Rows of screen grounding data:
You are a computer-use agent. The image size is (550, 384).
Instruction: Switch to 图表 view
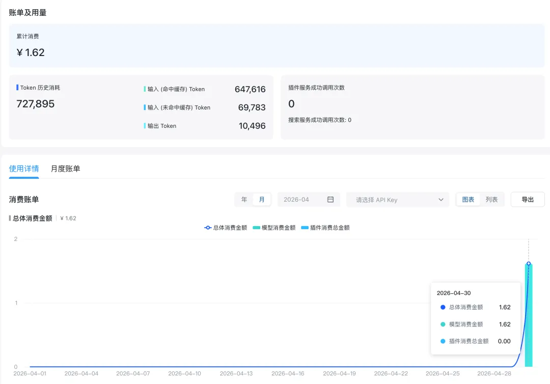coord(468,200)
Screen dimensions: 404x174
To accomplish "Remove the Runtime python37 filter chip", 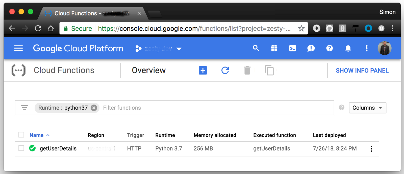I will (x=94, y=108).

### THE REQUEST:
Gather every line of the data above that contains the string "computer", and copy each of those lines in full.

### ANSWER TO THE TASK:
You are a computer-use agent. The image size is (550, 384).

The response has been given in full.